He prescrito a lo largo de mi vida profesional miles de tratamientos farmacológicos. A los profesionales nos ha acompañado las mismas ilusiones y expectativas que a los padres cuando lo hemos prescrito. Sin embargo, en bastantes casos, por no decir en la mayoría, los resultados no han sido tan resolutivos como esperábamos. Justamente de esta constatación surge la reflexión que expongo seguidamente.
Se oye y se lee con bastante frecuencia que las intervenciones psicopedagógicas y las psicoterapéuticas valen para perder el tiempo. Que el TDAH es un problema neurológico y que, por tanto, medicación o nada. Y yo, en mi limitada y humilde opinión, discrepo profundamente de ello. Pero vayamos por partes y comencemos por un poco de historia.
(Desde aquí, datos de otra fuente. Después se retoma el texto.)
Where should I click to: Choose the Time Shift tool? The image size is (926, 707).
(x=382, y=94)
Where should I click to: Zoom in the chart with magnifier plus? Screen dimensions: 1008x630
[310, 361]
Tuve contacto profesional con el metilfenidato en el año ochenta. Los planteamientos de prescripción eran muy diferentes a los de ahora ya que éramos muy selectivos, tal vez demasiado, a la hora de indicarlo como tratamiento. Nos centrábamos, sobretodo, en las intervenciones familiares y escolares y como última opción se prescribía. Este planteamiento se ha mantenido hasta hace unos años en los que se cambia de actitud, siendo el metilfenidato o la atomoxetina la primera opción de tratamiento, apoyada y difundida hasta la saciedad con mensajes continuados en prensa normal y especializada de que no puede ser de otra manera y que otras intervenciones carecen de fundamento científico.
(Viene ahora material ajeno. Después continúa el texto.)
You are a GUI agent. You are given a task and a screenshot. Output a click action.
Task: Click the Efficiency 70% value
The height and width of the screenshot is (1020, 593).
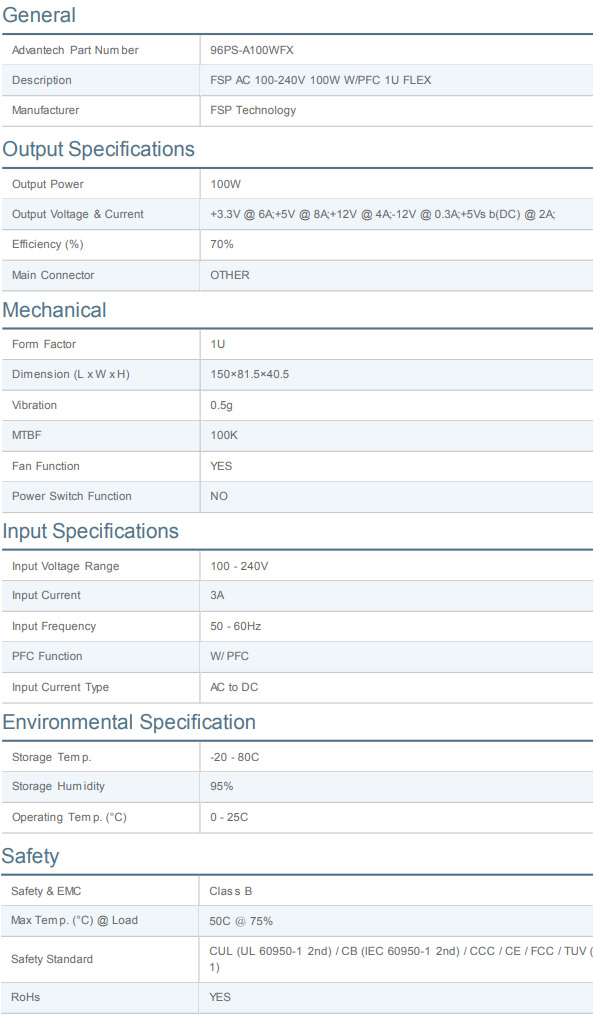click(222, 244)
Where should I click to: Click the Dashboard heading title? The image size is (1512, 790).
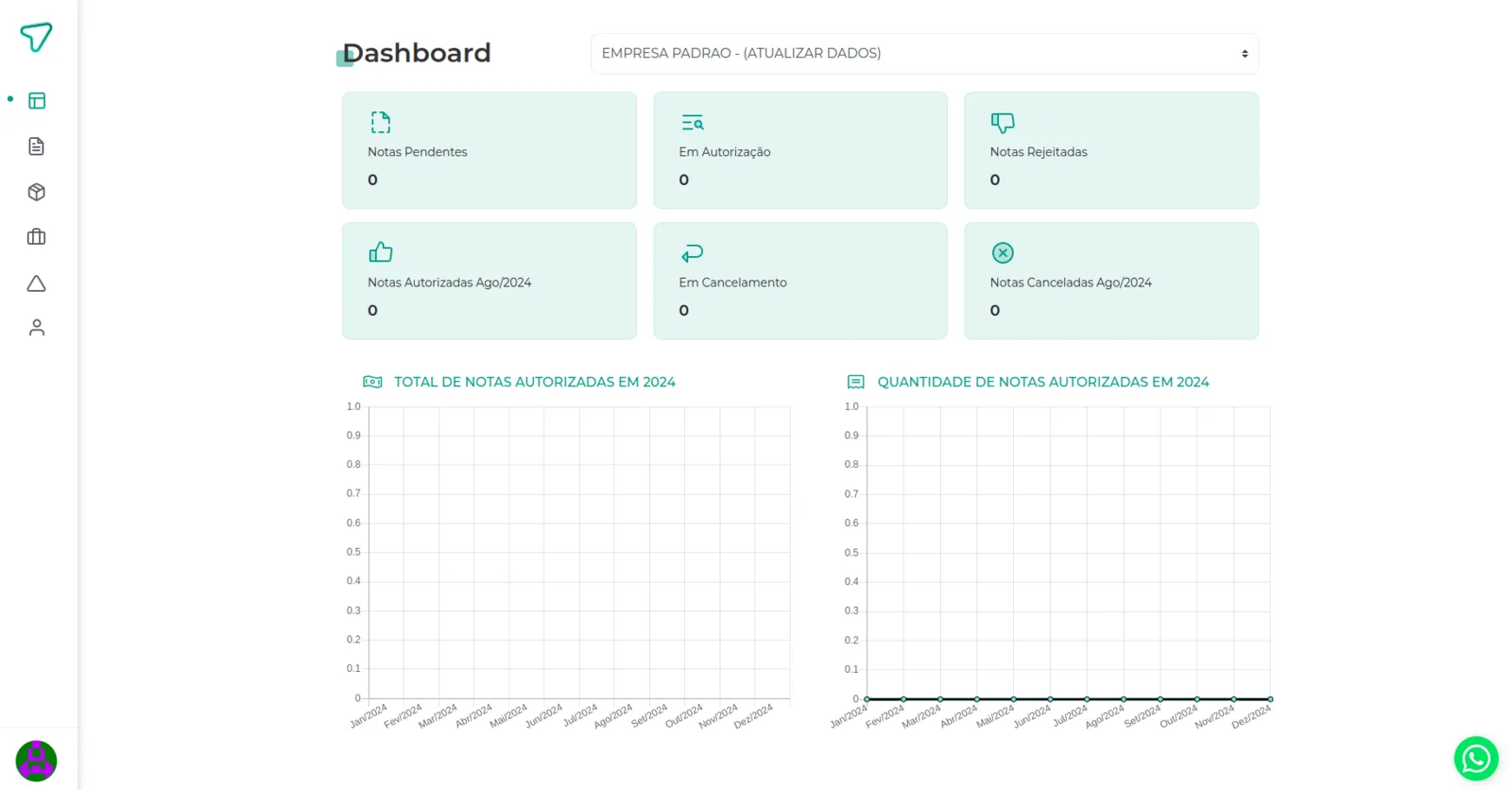(417, 53)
Pero ¿donde situar este cambio de paradigma?. Las reflexiones que siguen son absolutamente personales y, por tanto, con las que se puede estar, o no, de acuerdo.
- Las grandes inversiones de la farmaindustria en la elaboración de nuevas presentaciones viene acompañada de una campaña sin precendentes sobre la ineludible necesidad de prescribir medicación para el TDAH. Se sirven de las “grandes autoridades” en la materia para expandir entre los profesionales y público en general esta nueva filosofía, pagándoles significativas cantidades de dinero para que difundan ese mensaje de interés para la industria. Muchos de ellos, no es que mientan, simplemente ocultan determinada información que no es de interés para el negocio, sobredivalorando aquella que es le es favorable.
- La mejor forma es la creación de plataformas científicas para difundirlo, así surgen los congresos por doquier, tanto aquellos dirigidos a profesionales como apoyando económicamente a los que se organizan desde las asociaciones de afectados, intercalando a “sabios” conferenciantes que puedan generar u estado de opinión favorable.
- Eliminan del ranking de “expertos” a todos los que sean críticos con el nuevo planteamiento, surgiendo “nuevos expertos” hasta debajo de las piedras.
- Favorece el enfrentamiento corporativista: Aunque el TDAH es un Trastorno que pertenece al ámbito de la psiquiatría infantil, lo difunden entre la neuropediatría como si se tratara de una enfermedad propia de esta especialidad, argumentando que tienen una base neurobiológica, cuando el 95% de los trastornos que se estudian en psiquiatría infantil lo tienen. La realidad es que el neuropediatra es más proclive a la medicación que el psiquiatra infantil …Y punto.
- Ante estas circunstancias, yo pienso que la medicación es necesaria en la mayoría de los casos, que no es tan eficaz como nos dicen, que su eficacia no persiste en el tiempo, que las intervenciones psicoterapéutica y psicopedagógicas son absolutamente necesarias …. y que nos queda más por conocer que lo que conocemos.